Ma la domanda che dobbiamo farci, davanti ai poveri cristi di Bucha, è se questo smercio velocissimo, indiscriminato dell’orrore non abbia anche, per risarcimento, dei vantaggi. Se, cioè, la fulminea percezione “porta a porta” del massacro, la pervasività della comunicazione, perfino la sua dozzinale gratuità (lo spettacolo della morte non costa niente!) non abbia anche un effetto deterrente. Il potere non può più contare sul segreto. Non può più confidare nella sua impunità. Tutto è in piazza. E se questa mutazione del mondo in chat, lo sappiamo bene, comporta anche un formidabile stimolo all’idiozia, alla presunzione, alla manipolazione, dobbiamo anche credere, sperare, volere, disperatamente volere, che il “tutto è in piazza” comporti anche, per i potenti della Terra, un problema in più. Le porcherie non possono più contare sul nascondimento.
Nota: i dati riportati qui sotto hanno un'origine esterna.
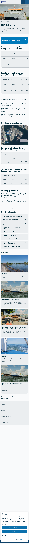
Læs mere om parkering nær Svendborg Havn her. (14, 201)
Non c’è più scelta, siamo costretti a fidarci di noi stessi (che azzardo!). Il gioco è aperto a tutti, e a ciascuno di noi sta il compito – direi il dovere – se credere in quei cadaveri casuali, in quei motorini rovesciati, in quei cani che aspettano il destino accucciati accanto al cadavere del padrone. Oppure non crederci, perché così ci va di fare: a patto di prenderci la responsabilità di non credere al dolore degli altri, alla morte degli altri. E’ vero, tutti hanno facoltà di non credere. Ma questo vuol dire, anche, che tutti abbiamo la facoltà di credere. E di non chiudere gli occhi. In questo conflitto tra empatia e diffidenza (e tra umiltà e presunzione) sta il futuro del mondo.
4 Comments
C’è la guerra guerreggiata, con i soldati inquadrati in eserciti o in gruppi di resistenza che sparano, avanzano e arretrano, muoiono. C’è la guerra raccontata, che vediamo in televisione, che leggiamo nei resoconti giornalistici sempre più ridotti a forbite didascalie delle immagini. I foto-reporter sono i veri protagonisti di questa guerra, i veri confezionatori delle notizie. Sempre più si dice: una foto vale più di cento articoli. In realtà l’immagine sostituisce la notizia scritta o recitata non perché la semplifica in conformità al nostro modo di consumo dell’informazione sempre più onnivoro, frettoloso e “oggettivo” ma per la capacità del fermo-immagine di catturare l’attenzione trascinandoci, per la sua forza emotiva, nell’ “istante” risparmiandoci -questo è il punto- ogni fatica di approfondimento. E’ l’istante che si dilata sino ad animare magicamente un intero scenario di “immaginario”. Le parole, come le didascalie, non potrebbero mai smentire il “dato”, l’assecondano.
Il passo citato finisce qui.